Em Israel, o líder centrista Yaïr Lapid, que costurou a união da oposição como uma colcha de retalhos, abriu mão do cargo de primeiro-ministro nos dois primeiros anos do mandato em favor de Naftali Bennett, sionista religioso do partido nacionalista Nova Direita, apesar das diferenças ideológicas entre ambos e do fato de Lapid ter maior número de deputados na Knesset.

Quanto à Hungria, a nova coalisão tem conseguido apresentar candidaturas únicas em todos os níveis . Já está definido que em 2022 haverá um só candidato oposicionista para enfrentar Orban. Hoje, as pesquisas apontam empate.

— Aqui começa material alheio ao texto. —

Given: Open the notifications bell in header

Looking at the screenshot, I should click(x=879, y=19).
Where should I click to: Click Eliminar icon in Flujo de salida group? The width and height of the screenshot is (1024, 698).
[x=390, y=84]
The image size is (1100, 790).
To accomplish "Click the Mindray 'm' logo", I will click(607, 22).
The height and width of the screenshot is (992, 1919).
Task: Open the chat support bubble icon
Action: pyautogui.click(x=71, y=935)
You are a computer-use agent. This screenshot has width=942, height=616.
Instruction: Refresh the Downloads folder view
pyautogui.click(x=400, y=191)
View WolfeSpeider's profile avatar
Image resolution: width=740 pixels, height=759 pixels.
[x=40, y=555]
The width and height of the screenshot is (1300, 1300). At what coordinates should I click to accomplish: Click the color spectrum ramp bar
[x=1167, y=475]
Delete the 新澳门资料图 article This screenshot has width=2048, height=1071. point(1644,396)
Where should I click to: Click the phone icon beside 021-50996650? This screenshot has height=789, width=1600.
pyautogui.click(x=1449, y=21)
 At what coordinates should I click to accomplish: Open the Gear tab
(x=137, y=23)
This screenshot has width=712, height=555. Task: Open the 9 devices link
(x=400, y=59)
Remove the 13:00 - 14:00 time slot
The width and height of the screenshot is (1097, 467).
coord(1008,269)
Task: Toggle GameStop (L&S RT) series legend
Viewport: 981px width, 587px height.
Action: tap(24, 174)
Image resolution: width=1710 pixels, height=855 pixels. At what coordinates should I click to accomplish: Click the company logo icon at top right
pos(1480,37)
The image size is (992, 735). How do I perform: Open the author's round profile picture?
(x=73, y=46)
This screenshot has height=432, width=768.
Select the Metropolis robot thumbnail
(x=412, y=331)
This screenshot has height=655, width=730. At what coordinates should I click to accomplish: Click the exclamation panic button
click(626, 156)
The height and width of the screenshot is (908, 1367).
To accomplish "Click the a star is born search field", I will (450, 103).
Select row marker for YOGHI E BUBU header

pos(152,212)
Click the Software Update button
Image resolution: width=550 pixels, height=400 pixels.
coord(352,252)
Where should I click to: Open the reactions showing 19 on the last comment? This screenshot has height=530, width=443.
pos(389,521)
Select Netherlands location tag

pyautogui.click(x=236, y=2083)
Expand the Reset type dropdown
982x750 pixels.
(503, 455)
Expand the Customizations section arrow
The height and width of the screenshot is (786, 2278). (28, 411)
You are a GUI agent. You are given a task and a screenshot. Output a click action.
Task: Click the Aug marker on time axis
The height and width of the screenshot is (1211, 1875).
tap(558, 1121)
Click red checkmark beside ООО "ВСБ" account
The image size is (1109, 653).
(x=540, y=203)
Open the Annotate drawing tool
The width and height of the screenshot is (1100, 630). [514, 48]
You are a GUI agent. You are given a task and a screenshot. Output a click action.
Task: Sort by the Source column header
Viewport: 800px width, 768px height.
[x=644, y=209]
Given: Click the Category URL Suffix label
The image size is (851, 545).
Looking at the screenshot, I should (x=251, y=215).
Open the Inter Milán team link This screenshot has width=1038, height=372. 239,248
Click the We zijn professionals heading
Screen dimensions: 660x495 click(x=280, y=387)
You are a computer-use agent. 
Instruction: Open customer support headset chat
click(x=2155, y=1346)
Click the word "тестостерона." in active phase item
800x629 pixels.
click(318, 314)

No Brasil essa estratégia não vinga. Nenhum presidenciável parece disposto a abrir mão da candidatura em prol da união por uma vitória incerta. Pelo menos não no primeiro turno. A recente reaproximação entre Lula e FHC são provas cabais da dificuldade que nos espera. O tucano admitiu publicamente votar no petista no segundo turno e mostrou-se arrependido de não tê-lo feito com Haddad. Mesmo assim, o PSDB apresentará um candidato à presidência, que poderá ser Tasso Jereissati, Doria ou outro que, como os dois primeiros, não terá chance de se eleger.

No primeiro turno haverá, quando muito, a constituição de federações de partidos de uma mesma família política e não a formação de uma ampla frente antibolsonarista com candidaturas únicas.  As negociações de hoje só serão concretizadas entre os dois turnos, mesmo que a missão seja salvar a democracia.  

No campo progressista, o PSOL se radicaliza, puxa ainda mais para a esquerda em busca do impeachment, sonhando com uma mudança na correlação de forças. Esta estratégia levou à saída de Marcelo Freixo do partido. Ao anunciar sua candidatura ao governo do Rio de Janeiro, ele busca formar ao menos uma aliança dos partidos de esquerda. Missão mais que difícil.

Ao contrário, o PT quer manter essa correlação, que colocaria face a face Bolsonaro e Lula, com vantagem para o ex-presidente, conforme as pesquisas. Lula conta com seu poder negociador e lança pontes para a direita. Paradoxalmente, esse também é o cenário preferido do capitão, que acredita ainda ser possível capitalizar em cima do antipetismo entre os dois turnos. O « pas-de-deux » é a coreografia mais provável desse balé eleitoral.

Enfim, Ciro Gomes parece ter se dado conta que não tem nem terá espaço à esquerda. Por isso ataca Lula e o PT, espera ganhar a direita não bolsonarista e entrar na disputa como um candidato híbrido, metamorfoseado em Terceira via. É uma aposta improvável, mas o cearense não tem opção. A direita, também por falta de melhor, ver-se-ia disposta a abrir-lhe os braços. Terceira via é uma falácia.

De qualquer maneira, não veremos no ano que vem Lula e Ciro dividindo palanques, lembrando porém que em política a palavra nunca foi excluída do dicionário.

Assim, tudo leva a crer que a Frente Ampla, se houver, só sairá do papel após o primeiro  turno, com negociações e negociatas de último minuto. Tempo sempre haverá tempo para uns e outros bandearem para Paris.